Another nice feature of Telegram is that it’s open for everyone to audit and inspect, which is always a good sign the developers are not hiding any back doors to your sensitive data. (I am looking at you, Microsoft).
Finally, the Faqs on this app are probably the most extensive ones I have seen for any messaging app ever, and there are even FAQs for the technically inclined.

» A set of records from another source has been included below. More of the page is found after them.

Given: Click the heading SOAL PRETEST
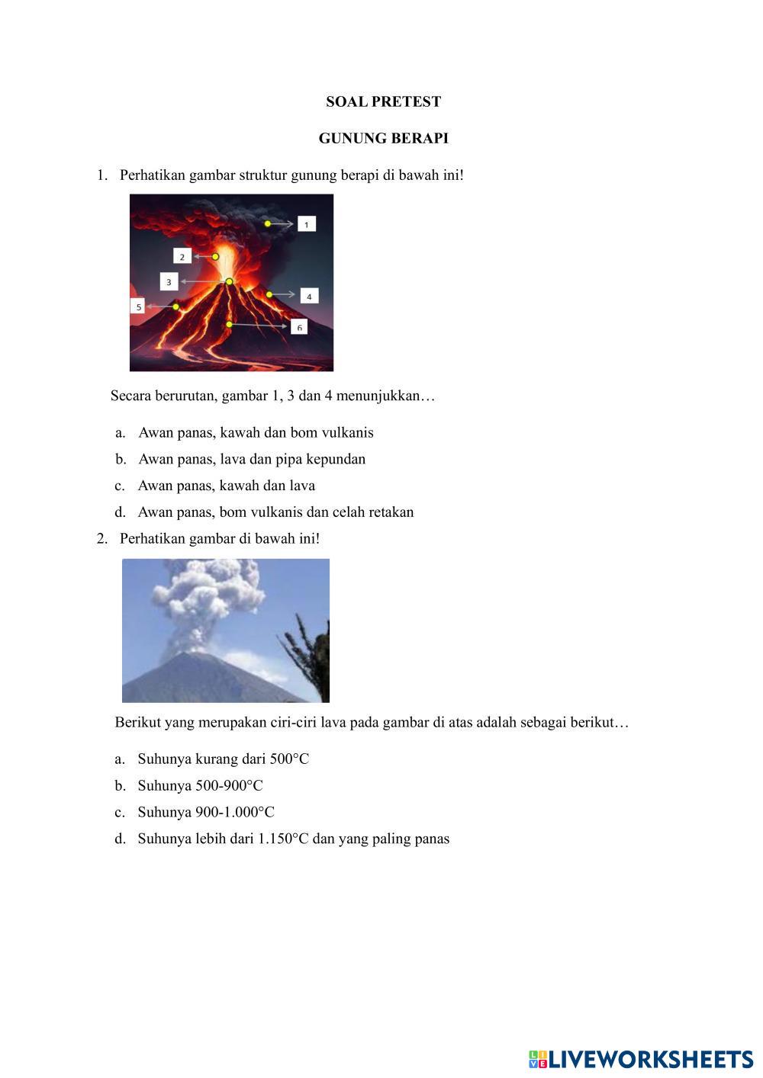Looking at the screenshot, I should [x=383, y=101].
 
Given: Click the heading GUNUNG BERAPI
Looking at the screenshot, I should [x=383, y=139].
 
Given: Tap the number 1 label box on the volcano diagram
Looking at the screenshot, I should [x=306, y=224].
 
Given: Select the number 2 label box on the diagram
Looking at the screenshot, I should [x=182, y=257].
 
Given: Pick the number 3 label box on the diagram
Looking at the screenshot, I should [x=169, y=282].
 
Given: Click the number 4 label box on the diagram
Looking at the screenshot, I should [x=308, y=296].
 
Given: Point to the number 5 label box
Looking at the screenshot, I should [x=138, y=306].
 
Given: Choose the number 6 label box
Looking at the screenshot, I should [x=299, y=327].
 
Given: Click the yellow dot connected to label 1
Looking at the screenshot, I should [x=268, y=223].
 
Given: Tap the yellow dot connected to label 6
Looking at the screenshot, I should [x=229, y=325].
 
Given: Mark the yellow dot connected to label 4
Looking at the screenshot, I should [x=269, y=294].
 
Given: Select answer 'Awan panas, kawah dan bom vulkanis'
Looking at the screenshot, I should [x=256, y=433].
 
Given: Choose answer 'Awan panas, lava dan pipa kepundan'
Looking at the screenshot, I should [x=252, y=460].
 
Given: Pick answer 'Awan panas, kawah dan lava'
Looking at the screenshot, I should [x=226, y=486].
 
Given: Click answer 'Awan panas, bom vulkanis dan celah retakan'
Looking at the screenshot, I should [x=275, y=512].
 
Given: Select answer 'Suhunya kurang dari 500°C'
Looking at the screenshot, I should [x=223, y=759].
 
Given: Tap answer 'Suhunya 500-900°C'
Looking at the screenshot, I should [x=200, y=786].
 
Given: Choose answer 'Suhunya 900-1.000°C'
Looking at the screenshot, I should [x=206, y=813].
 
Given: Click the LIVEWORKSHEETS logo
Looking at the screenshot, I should [x=640, y=1059].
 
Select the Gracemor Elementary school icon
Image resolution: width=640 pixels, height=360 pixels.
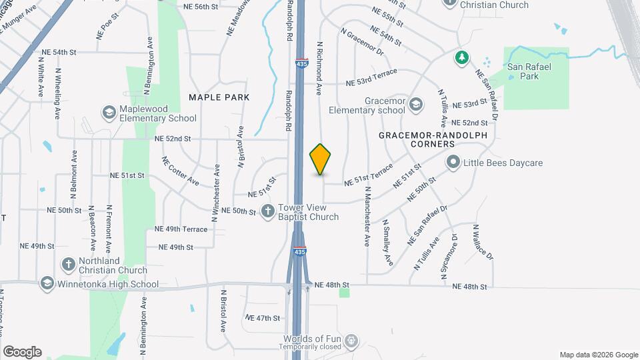(x=416, y=104)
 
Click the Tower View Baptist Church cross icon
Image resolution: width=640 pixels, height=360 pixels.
(x=268, y=211)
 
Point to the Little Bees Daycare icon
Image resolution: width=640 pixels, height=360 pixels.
(x=454, y=162)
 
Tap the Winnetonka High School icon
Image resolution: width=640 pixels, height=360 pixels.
(x=47, y=284)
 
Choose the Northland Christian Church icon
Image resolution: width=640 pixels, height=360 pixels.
(x=68, y=265)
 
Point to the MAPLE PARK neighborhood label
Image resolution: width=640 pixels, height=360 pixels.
(x=219, y=97)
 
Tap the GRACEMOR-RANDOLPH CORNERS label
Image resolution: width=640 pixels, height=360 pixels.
(x=433, y=139)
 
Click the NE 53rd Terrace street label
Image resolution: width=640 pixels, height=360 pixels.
(x=371, y=77)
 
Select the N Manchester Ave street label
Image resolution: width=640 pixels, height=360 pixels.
(x=367, y=212)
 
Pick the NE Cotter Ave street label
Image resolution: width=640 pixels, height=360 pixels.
(x=180, y=171)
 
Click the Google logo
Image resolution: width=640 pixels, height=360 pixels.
(x=22, y=352)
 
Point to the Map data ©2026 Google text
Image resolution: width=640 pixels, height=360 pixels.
(x=598, y=355)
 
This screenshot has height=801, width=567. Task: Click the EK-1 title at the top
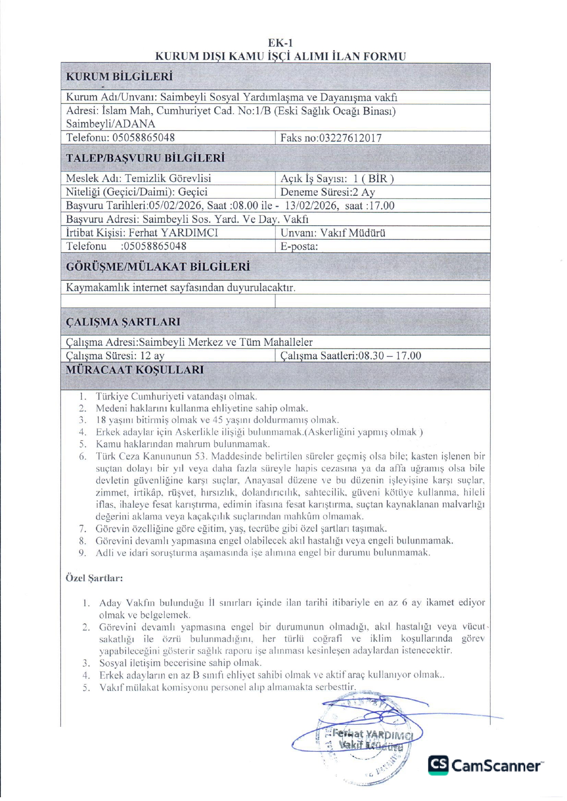pos(280,43)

Despite being privacy-minded, Telegram is not boring, so if your girlfriend can’t stand a message without an emoji or better yet stickers, Telegram has you covered. It has an open API for the developers to build upon its structure, and bots are little nifty bot accounts that bring quite some fun to the everyday use of the app. For example:
- @ImageBot – send it a keyword and it’ll provide you with a relevant picture.
- @PollBot – add it to group chats to create polls.
- @RateStickerBot – discover and rate new stickers.
- @AlertBot – set a time and this bot will send you a custom reminder you make for yourself.
- @HotOrBot – Tinder-like dating bot.
- @GithubBot – track GitHub updates.
So, there is never a shortage of stickers and images, or GIFs. Say, you found a nice one, so you add it to your sticker set, but you can also send it to your contact(-s) so that they can add to theirs.
- Play videos from YouTube, Vimeo, SoundCloud inside the app
- Link previews with descriptions
- Smart notifications that notify you of the messages you haven’t received only. For example, when you are using a desktop app, your mobile device will not bug you with the notifications of the messages you are processing in the desktop client.
- Share files of big sizes and many formats
- Share contacts
- Share locations, choose venues and landmarks
- Add captions to photos you share
- Multi-purpose search field
- Supports Apple Watch
- Bots for stickers, polls, images, GIFs, alarms, updates, you name it
- Secret chats – encrypted, with self-destruction timer, leave no trace on the cloud, do not allow forwarding
- The possibility to mute notifications from secret chats
- Log of log-in instances
- The possibility to filter contacts that can and can’t see your Last Seen status
- You can share your nickname with your contacts without disclosing your phone number – a good anti-stalker protection
- Two-step verification and passcode lock options available
- Cloud-based and cross-platform, syncs your chats across your devices, has desktop clients
- The app lets you be signed-in on multiple devices simultaneously
- Groups for up to 200 users
- Group migration is available and quite hassle-free via invite links for groups
- Broadcasts for up to 100 contacts lets you send important notifications to individual users, avoiding the unnecessary chit-chat that usually plagues and clutters the groups
- Not owned by Facebook
- Beautiful UI, lots of background options and font sizes
- You can see which voice messages have been listened to by your contacts, and which you have listened to yourself
- Fast, smooth performance
- Free, no ads, no IAPs
- No audio or video calling as of now. According the developers, they are working on providing these with the encryption option, so it might be a worthwhile wait. On the flip side, you can record audio and video messages and deliver them via chats.
- No read notification – the check marks next to the messages just show when the messages are delivered, but not when they are read
- We still have to wait till a screenshot-proof app comes around
- No way to register without a phone number
Telegram beats the competition, there is no denying that. Secret chats for end-to-end encryption is a very welcome solution on top of the log-in instances tracking, muting notifications and passcode app lock for the secretive folks. It’s good to know you can set a self-destruct timer for messages and your account as a whole, and when it gets wiped out, your messages get deleted from the servers, too. For secret chats, encryption keys change after every 100 messages, but the FAQs for the technically inclined explain how to reset them manually. The app sports quite a hefty load of features for fun and productivity, and covers groups and broadcasts, with the possibility to migrate from another app seamlessly. Overall, in terms of the balance between functionality, set of features, ease of use and privacy options, Telegram comes out winning. Try it.